[Dataset items]
"""

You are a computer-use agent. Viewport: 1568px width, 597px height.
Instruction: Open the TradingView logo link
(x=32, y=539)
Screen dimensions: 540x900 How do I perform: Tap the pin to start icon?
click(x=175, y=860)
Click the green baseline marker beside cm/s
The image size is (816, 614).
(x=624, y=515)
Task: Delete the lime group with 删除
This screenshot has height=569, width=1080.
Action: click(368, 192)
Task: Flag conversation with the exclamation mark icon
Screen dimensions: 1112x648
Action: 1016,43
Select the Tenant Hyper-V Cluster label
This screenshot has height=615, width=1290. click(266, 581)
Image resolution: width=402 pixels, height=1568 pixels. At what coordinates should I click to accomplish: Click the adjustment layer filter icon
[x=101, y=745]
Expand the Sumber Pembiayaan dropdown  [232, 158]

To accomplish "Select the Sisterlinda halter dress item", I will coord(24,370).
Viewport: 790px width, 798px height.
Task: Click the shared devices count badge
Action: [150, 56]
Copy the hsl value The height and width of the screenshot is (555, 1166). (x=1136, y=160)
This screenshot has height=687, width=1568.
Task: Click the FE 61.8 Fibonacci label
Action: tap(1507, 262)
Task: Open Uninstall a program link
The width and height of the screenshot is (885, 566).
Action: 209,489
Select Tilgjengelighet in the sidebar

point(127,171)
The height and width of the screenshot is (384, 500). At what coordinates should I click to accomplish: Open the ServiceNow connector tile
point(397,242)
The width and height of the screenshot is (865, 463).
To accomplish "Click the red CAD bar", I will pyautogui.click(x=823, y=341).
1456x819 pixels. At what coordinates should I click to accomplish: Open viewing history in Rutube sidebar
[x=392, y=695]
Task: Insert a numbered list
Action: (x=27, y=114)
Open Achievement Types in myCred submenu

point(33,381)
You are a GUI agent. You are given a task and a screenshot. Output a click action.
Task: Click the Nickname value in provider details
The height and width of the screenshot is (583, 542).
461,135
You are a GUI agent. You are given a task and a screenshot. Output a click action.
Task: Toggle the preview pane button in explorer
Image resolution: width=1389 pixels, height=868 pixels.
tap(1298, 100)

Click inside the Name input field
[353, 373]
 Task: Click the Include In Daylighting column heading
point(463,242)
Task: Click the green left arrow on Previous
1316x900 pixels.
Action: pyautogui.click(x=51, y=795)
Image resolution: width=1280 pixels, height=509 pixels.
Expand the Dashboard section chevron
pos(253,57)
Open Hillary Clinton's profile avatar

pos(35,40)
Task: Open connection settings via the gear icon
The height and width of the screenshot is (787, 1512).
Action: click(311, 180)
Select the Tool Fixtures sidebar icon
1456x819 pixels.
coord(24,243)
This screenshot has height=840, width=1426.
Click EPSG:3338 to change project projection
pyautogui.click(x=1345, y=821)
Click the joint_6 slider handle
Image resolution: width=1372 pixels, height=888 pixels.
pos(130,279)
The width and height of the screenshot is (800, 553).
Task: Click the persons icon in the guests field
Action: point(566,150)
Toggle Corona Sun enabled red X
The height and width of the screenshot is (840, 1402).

"""

Task details => Can you arrange the entries as a two-column CSV with the columns instruction and answer, one row per entry, starting at the beginning of the entries and stopping after the line that contains "(x=624, y=515)"? Put each value in a single quoted field and replace any line breaks with spaces.

Task output =>
instruction,answer
"You are a computer-use agent. Viewport: 1568px width, 597px height. Instruction: Open the TradingView logo link","(x=32, y=539)"
"Screen dimensions: 540x900 How do I perform: Tap the pin to start icon?","click(x=175, y=860)"
"Click the green baseline marker beside cm/s The image size is (816, 614).","(x=624, y=515)"